Installation
Requirements
Python 3.7 or higher
No runtime dependencies
Optional for source Rust builds: Rust toolchain +
maturin
PyPI Installation
The easiest way to install Crosstem is via pip:
pip install crosstem
This installs the base package (~280 MB) with derivational and inflectional data for 15 languages.
Rust Acceleration Backend
Crosstem includes a PyO3-based Rust derivational backend for faster stemming. If your wheel includes the extension, it is used automatically. If not available, Crosstem safely falls back to the pure-Python implementation.
Build locally from source with Rust:
pip install maturin
maturin develop --manifest-path rust/Cargo.toml
Force Python fallback backend (for debugging/parity checks):
from crosstem import DerivationalStemmer
stemmer = DerivationalStemmer("eng", use_rust_backend=False)
Etymology Data (Optional)
The etymology dataset is ~1 GB and hosted separately on GitHub Releases.

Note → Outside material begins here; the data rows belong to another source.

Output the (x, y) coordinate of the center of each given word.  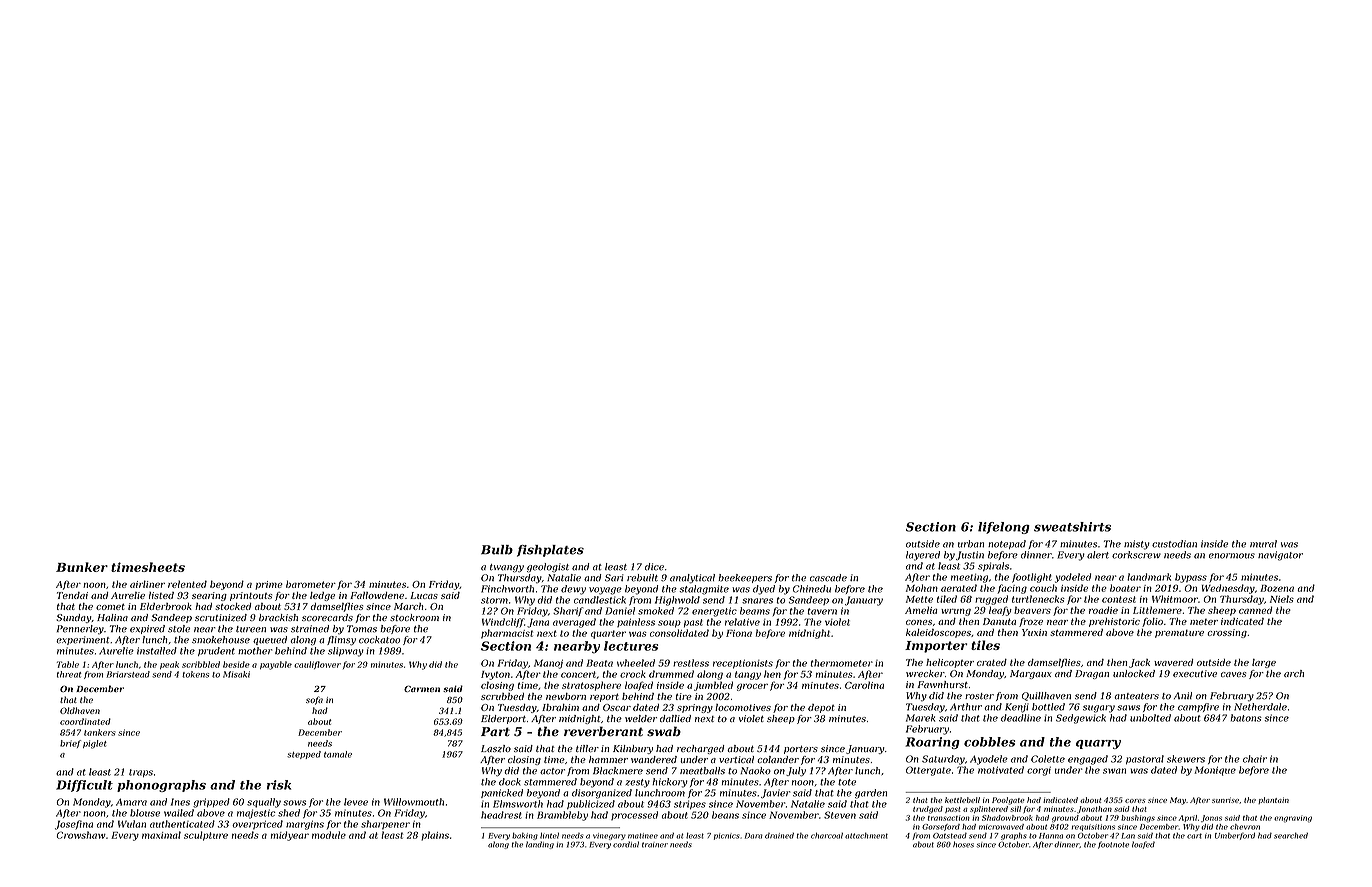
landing (540, 845)
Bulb (497, 550)
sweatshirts (1072, 527)
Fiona (739, 633)
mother (255, 651)
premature (1179, 634)
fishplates (550, 551)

To download it:
from crosstem import download_etymology
download_etymology()
Or from the command line:
python -m crosstem.download
This downloads etymology.json to the crosstem/data directory with a progress bar.

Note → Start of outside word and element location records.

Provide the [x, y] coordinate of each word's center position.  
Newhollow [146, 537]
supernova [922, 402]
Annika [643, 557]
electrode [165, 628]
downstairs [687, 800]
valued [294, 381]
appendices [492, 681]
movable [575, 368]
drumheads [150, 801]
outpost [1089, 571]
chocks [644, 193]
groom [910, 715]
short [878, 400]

Check if Etymology is Installed
from crosstem import is_etymology_downloaded
if is_etymology_downloaded():
print("Etymology data is available")
else:
print("Etymology data not found")
Remove Etymology Data
To free up disk space:
from crosstem import remove_etymology
remove_etymology()
Development Installation
To install from source for development:
git clone https://github.com/droidmaximus/crosstem.git
cd crosstem
pip install -e .
If you are working on the Rust extension itself:
pip install maturin
maturin develop --manifest-path rust/Cargo.toml
Verifying Installation
Test your installation:
python -c "from crosstem import DerivationalStemmer; print(DerivationalStemmer('eng').stem('organization'))"
Expected output: organize